Keeping Illumina headers unchanged for non-Mothur use

dylansmith17 · May 15, 2013, 7:38pm

After commands like trim.seqs, screen.seqs, make.contigs, etc., Mothur always tells you “I changed your : to - for ease in downstream analyses”. The only problem is that other programs, e.g. Pandaseq (for pairing R1 and R2 Illumina sequences) won’t read the sequences in the format Mothur changes to. Is there a command to pass to bypass the Illumina sequence header change that Mothur automatically likes to do? Thanks.

pschloss · May 16, 2013, 12:12pm

We could add that as a feature to make.contigs, but… Pandaseq is a program to make contigs, which is what make.contigs does. So I’m not sure why you would need to do this… FWIW, we change the : to _ for people that like to make trees.

dylansmith17 · May 17, 2013, 12:19am

I think it would be a worthwhile option/command to have in Mothur, as there are so many programs and scripts that require specific headers to read. I wanted to use Pandaseq after some sequence truncating/editing in Mothur to compare Mothur’s read-pairing algorithm to Pandaseq’s, as I know they are built slightly differently.

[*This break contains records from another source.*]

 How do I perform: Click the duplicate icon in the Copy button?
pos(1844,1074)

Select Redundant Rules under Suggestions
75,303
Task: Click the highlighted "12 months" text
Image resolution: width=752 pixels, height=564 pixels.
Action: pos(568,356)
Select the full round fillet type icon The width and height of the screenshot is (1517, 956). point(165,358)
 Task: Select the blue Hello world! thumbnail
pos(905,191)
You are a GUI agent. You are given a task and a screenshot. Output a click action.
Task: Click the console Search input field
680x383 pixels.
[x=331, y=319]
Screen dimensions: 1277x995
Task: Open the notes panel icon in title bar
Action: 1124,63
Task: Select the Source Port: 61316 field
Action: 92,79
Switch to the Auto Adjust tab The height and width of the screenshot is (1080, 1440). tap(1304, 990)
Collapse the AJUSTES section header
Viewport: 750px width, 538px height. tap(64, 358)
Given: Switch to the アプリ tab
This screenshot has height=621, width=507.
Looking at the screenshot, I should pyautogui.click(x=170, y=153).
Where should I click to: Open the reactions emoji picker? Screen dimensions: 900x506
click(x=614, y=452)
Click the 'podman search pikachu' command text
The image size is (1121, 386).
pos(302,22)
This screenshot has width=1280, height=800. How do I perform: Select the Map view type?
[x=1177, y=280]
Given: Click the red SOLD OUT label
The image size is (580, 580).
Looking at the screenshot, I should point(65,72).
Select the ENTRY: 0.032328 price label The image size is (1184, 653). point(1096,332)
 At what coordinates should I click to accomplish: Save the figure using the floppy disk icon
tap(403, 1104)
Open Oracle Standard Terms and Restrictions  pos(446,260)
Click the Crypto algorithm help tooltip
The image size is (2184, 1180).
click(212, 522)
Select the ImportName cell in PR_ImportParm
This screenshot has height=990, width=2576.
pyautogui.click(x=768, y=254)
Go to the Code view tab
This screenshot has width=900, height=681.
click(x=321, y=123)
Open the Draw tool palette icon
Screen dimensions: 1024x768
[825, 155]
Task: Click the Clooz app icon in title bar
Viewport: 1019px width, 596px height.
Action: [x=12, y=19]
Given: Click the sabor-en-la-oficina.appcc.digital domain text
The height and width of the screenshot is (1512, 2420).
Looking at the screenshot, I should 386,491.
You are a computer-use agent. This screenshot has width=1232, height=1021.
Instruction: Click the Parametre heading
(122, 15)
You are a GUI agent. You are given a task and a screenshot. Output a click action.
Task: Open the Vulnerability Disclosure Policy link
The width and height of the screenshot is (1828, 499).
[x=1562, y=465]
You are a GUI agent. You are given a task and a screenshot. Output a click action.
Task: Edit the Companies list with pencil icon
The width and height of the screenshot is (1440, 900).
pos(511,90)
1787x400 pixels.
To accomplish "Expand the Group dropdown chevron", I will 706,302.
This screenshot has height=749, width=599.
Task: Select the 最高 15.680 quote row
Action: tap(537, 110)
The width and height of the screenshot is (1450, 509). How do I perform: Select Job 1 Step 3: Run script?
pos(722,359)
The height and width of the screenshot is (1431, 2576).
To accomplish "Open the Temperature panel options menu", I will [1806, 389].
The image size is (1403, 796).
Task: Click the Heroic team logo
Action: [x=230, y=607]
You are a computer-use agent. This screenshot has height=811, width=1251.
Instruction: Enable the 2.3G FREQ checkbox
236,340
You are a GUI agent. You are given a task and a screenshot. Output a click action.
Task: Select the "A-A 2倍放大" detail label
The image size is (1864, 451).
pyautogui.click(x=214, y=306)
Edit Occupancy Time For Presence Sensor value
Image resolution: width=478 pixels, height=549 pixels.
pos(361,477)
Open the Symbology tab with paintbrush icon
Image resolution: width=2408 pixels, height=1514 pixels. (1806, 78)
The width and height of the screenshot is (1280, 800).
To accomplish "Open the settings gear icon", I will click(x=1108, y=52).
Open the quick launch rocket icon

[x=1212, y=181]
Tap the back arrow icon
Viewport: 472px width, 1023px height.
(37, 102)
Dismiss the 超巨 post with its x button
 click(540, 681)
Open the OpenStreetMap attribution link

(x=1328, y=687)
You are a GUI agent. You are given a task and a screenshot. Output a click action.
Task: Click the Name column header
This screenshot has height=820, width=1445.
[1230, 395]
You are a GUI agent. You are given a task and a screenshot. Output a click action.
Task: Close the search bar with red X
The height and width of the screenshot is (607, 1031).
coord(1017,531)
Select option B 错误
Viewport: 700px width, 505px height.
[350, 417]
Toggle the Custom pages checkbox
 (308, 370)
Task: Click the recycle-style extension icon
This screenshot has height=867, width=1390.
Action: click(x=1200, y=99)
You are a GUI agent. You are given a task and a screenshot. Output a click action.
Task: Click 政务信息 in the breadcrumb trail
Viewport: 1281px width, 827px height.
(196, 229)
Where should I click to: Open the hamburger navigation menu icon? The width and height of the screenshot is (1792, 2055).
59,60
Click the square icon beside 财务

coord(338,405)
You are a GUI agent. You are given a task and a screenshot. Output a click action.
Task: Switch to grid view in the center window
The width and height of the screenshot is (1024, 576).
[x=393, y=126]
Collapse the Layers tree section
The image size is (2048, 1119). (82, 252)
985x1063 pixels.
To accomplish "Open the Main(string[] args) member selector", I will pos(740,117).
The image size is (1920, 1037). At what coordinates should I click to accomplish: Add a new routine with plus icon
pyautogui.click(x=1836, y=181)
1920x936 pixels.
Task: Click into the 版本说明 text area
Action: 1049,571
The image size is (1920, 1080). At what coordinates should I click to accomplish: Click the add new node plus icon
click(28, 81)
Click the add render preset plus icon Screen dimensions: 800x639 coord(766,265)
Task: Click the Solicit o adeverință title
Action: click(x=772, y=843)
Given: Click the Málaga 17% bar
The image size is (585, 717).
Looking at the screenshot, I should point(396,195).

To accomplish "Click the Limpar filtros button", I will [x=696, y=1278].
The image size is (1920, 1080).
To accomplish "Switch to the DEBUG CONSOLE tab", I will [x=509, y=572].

In case you’re interested why, I’ve been pairing reads from fungal ITS amplicons in Mothur, and trying different levels of quality filtering/truncating of individual reads prior to pairing. I’m getting worried because when I truncate reads more and more (e.g. increasing qwindowaverage, playing with qwindowsize), Mothur is still pairing all my reads but just making them shorter on average. Shouldn’t I get to a point where Mothur can’t pair the reads any more because the region of overlap has been cut off?

Thanks for your help.

pschloss · May 17, 2013, 11:49am

Do the number of reads with N’s go up as the contigs get shorter?

westcott · May 17, 2013, 12:53pm

Thanks for the suggestion. I added a modifynames parameter to the set.dir command. In the next release you will be able to run the following:

set.dir(modifynames=F)

to override the changes to sequence names in mothur’s commands.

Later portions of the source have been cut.